How TGI Fridays Helped Tom Cruise In An Iconic Movie Role

As America's greatest living movie star, Tom Cruise's career has gone through several phases over the years. Today he's an elder-statesman action hero, in films like "Top Gun: Maverick" and the latter-day "Mission: Impossible" movies. In the late 1990s, he subverted his leading-man persona in auteur-driven films like Stanley Kubrick's "Eyes Wide Shut" and Paul Thomas Anderson's "Magnolia" (for which he was shamefully robbed of an Oscar). The late '80s and early '90s marked his pivot to serious dramatic acting with "Born on the Fourth of July" and "A Few Good Men." But throughout most of the '80s, Tom Cruise played an uncommonly charismatic heartthrob in popcorn flicks like "Risky Business," "Top Gun," and "Cocktail" — a film known today for introducing the world to "Kokomo" by the Beach Boys. Cruise prepared for his iconic role as a bartender by training with a real one from TGI Fridays.

For his role as Brian Flanagan, the hotshot bartender from New York City who goes off to ply his trade in Jamaica, Cruise trained with John Bandy, a bartender who worked for TGI Fridays, back in the days when the chain was most famous for being a bar and not the fast casual dining spot. The script was semi-autobiographical, written by bartender Heywood Gould, based on his own novel. This meant Cruise, as well as his co-star Bryan Brown, had to learn some of the tricks of the trade, including "flair" bartending. Although Bandy insisted he got the "Cocktail" gig himself — unrelated to TGI Fridays — the chain's founder, Alan Stillman, claimed "Tom Cruise played me!" for the movie, during an interview with New City Reader (via Edible Geography).

TGI Fridays kickstarted modern bar culture

If you're Gen Z, you might be wondering why a chain restaurant whose jalapeño poppers now line every frozen food aisle in America (Just one of the restaurant dishes worth buying at the store) was ever a big deal in the world of mixology. But, believe it or not, the bar scene as we know it may never have existed without TGI Fridays. The first location was opened in 1965 by Alan Stillman as a place where young singles could mingle. Previously, bars and saloons were seen as a man's domain, while single women mostly attended private cocktail parties. But the birth control pill, which hit the market five years earlier, and the burgeoning second wave of feminism ushered in a new era — one which Stillman found himself in the perfect position to capitalize upon.

Of course, it would all be moot if the drinks weren't any good.
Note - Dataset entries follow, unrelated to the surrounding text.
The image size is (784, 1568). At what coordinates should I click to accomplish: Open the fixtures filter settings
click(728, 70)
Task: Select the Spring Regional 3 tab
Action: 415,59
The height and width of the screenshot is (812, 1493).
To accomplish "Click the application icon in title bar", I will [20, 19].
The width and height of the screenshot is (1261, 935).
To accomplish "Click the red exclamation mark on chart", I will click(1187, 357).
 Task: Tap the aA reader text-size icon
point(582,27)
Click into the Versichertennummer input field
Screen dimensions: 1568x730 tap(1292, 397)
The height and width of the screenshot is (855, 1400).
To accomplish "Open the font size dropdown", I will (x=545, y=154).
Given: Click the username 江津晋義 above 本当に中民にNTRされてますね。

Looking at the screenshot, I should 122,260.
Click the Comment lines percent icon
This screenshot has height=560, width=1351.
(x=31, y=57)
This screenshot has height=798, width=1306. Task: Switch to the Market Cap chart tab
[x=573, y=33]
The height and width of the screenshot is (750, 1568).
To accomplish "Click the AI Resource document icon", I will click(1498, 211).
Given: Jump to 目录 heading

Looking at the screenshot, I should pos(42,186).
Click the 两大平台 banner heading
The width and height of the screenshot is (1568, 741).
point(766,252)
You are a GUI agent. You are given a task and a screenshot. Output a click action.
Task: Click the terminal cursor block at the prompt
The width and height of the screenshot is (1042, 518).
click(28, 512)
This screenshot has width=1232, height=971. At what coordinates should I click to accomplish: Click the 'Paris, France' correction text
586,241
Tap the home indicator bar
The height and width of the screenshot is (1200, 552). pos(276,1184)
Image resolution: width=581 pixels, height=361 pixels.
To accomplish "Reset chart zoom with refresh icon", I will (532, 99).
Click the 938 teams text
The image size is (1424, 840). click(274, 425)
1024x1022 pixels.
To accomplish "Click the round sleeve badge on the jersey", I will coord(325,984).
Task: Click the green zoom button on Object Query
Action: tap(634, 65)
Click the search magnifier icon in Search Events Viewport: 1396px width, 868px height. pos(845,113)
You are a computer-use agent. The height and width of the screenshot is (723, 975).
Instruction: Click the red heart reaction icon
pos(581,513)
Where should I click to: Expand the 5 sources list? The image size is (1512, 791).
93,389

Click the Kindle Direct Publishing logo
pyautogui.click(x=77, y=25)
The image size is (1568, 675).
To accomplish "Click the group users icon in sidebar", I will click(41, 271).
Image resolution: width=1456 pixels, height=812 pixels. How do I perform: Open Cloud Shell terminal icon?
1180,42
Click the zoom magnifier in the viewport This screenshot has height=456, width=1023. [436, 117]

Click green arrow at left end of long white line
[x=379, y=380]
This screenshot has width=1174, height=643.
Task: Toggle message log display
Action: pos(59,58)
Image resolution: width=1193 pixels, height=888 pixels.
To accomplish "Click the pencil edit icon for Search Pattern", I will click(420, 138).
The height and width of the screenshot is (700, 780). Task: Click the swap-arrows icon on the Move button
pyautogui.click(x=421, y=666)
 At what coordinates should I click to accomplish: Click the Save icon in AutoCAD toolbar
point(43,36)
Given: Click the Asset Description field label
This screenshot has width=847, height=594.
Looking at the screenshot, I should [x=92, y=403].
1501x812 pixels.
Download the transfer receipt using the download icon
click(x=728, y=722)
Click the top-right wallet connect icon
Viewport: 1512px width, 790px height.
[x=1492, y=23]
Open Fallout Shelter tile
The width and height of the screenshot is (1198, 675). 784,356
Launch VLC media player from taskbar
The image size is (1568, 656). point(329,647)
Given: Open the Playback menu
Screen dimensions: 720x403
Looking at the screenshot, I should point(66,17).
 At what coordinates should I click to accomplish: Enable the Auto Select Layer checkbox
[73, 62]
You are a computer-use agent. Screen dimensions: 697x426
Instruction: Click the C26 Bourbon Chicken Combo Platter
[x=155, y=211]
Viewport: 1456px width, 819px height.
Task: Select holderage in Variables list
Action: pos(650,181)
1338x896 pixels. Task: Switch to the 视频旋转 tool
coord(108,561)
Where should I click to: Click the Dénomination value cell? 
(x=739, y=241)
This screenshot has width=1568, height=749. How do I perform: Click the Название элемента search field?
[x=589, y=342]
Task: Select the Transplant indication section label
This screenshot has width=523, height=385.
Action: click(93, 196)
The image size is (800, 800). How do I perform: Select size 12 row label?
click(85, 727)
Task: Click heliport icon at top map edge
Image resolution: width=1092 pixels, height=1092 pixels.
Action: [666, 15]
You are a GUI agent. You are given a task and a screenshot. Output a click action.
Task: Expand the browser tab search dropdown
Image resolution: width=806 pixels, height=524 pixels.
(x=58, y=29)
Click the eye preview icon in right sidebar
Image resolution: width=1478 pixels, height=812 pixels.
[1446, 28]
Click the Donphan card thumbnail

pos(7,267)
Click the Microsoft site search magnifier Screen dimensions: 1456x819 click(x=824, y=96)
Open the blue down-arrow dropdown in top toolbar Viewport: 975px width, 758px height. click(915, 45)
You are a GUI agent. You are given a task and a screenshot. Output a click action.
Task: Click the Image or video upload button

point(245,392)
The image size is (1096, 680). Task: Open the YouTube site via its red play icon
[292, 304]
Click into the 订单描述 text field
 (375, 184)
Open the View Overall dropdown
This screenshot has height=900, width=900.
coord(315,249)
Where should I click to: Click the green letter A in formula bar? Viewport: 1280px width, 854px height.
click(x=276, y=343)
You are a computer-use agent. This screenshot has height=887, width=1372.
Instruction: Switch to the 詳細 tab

Luckily, mixology was something Stillman took very seriously. Bartenders at TGI Fridays were trained rigorously, expected to memorize a menu with several hundred different drink options, and execute every item to perfection. Accordingly, they received better-than-average pay for a bartender, and enjoyed no small amount of prestige among the fairer sex. This was the milieu depicted, however idealized, in "Cocktail," and although TGI Fridays hit a rough patch when it filed for bankruptcy, it played a major role in establishing modern bar culture. We'll happily raise a Sex on the Beach (the cocktail popularized by "Cocktail"), and drink to that.